Por lo visto, sus padres son unos trabajadores incansables como muchos colombianos que han existido a lo largo de la historia, que pasaron por ella dejando tan solo un simple nombre que el tiempo borrará, quizás ya en la tercera generación. Jossell Antonio, es un ángel que no alcanzó a crecer sufriendo el bullying al interior de los colegios, sus ojos no le permitieron observar a largo plazo, las largas filas para reclamar los medicamentos en esas E.P.S., infames , ni las reclamaciones explosivas que tienen algunos adultos en las empresas de servicios domiciliarios, por aquello del aumento desconsiderado en los recibos mensuales, tampoco ver a su padre hastiado, hasta la coronilla con tanta injusticia social, e incluso renegando por un comparendo en medio de una pandemia de miseria y olvido, no vivirá las correrías para coger un bus de Transmetro y sentir ese fogaje corporal extremo, que expelen los cuerpos de las personas en una hora pico. Jamás podrá experimentar como las ilusiones de su niñez son tan solo sueños despiertos que se van dilucidando ante una sociedad de espaldas a los más necesitados, no crecerá viendo el engaño pusilánime y permanente, de la dirigencia política del país, ladina, vil y engañosa que condena a su propia generación y las estirpes venideras.

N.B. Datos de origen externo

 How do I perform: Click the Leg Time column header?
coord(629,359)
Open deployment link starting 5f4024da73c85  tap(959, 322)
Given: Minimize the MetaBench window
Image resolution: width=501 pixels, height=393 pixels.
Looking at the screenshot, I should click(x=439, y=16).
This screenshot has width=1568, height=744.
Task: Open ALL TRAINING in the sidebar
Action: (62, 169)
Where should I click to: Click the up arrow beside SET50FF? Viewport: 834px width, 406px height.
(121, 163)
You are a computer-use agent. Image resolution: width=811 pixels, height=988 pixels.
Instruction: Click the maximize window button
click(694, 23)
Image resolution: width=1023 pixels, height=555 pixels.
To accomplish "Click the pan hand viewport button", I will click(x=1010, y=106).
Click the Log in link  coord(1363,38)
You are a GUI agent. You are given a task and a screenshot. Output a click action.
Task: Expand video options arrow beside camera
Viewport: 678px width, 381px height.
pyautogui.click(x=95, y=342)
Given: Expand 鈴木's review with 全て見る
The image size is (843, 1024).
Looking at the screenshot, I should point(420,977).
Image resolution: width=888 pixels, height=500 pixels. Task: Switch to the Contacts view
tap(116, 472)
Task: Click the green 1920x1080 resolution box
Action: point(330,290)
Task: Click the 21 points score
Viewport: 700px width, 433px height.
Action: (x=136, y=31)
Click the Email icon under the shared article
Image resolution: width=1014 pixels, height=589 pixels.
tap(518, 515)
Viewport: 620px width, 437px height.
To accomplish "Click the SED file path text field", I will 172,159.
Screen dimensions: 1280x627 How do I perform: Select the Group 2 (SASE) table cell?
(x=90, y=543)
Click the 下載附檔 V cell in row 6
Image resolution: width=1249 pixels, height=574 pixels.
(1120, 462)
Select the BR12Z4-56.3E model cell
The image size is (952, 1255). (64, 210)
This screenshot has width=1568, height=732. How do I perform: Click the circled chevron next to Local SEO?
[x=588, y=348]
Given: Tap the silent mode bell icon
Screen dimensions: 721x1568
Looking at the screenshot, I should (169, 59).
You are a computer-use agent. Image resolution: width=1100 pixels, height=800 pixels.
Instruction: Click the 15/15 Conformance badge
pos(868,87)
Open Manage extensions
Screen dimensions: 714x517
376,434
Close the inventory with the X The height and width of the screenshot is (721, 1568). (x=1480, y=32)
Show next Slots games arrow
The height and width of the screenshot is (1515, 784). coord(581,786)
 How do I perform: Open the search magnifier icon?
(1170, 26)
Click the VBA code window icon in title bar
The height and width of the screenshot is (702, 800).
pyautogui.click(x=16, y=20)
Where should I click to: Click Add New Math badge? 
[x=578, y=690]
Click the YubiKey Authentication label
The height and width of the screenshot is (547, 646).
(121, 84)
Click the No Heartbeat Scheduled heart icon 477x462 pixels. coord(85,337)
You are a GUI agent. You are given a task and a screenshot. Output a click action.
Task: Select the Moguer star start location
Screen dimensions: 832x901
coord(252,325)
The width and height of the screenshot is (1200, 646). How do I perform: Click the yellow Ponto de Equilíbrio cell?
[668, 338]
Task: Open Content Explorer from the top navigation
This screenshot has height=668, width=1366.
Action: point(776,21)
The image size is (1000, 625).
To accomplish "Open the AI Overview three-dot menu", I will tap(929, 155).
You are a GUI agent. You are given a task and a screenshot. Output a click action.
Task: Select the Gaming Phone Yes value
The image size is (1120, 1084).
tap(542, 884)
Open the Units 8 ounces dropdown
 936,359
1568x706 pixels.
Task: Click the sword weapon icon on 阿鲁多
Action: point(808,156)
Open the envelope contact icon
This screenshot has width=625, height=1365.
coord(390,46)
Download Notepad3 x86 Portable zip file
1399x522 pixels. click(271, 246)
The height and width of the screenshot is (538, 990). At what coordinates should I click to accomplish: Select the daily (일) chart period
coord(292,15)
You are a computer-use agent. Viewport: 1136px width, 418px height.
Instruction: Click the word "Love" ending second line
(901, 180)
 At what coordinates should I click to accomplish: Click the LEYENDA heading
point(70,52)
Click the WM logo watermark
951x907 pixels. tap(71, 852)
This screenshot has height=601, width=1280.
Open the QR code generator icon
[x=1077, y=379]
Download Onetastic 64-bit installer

¡Ese ángel de Dios!, no alcanzó a percibir que quizás el amor, esa palabra agraciada de cuatro letras, es la condición más recóndita de la naturaleza humana, que tan solo se percibe en algunas especies animales, y que podemos lograr asimilar, y por qué no relacionar, con la pasión inexpugnable que siente la madre hacia su hijo. No vivirá además la amarga experiencia de un atraco para quitarle sus pertenecías, un celular, o en el peor de los casos su propia vida, no será contaminado, es decir, una presa más útil de los medios masivos de comunicación, que nos han conminado en una sociedad de riesgo que avanza con pasos agigantados hacia un destino ya escrito. En fin, Jossell seguirá siendo un ángel para todos, quizás un ángel de largas y fuertes alas, que viaja en todas las direcciones, de un lado para otro, cuidando incautos, atendiendo las peticiones de los mortales, salvando vidas de la perversidad material. ¿Qué nos queda a nosotros mezquinos del amor y la fraternidad?, egoístas de corazones intranquilos.

Vivir en esta sociedad simple de risas a cuesta, con la esperanza ya hereditaria, eterna y férrea, que el santo de nuestra devoción se baje de su pedestal, y nos arregle o en el mejor de los casos nos redireccione la historia, a la que le hemos dado la espalda, y nos hemos rehusado a enfrentar.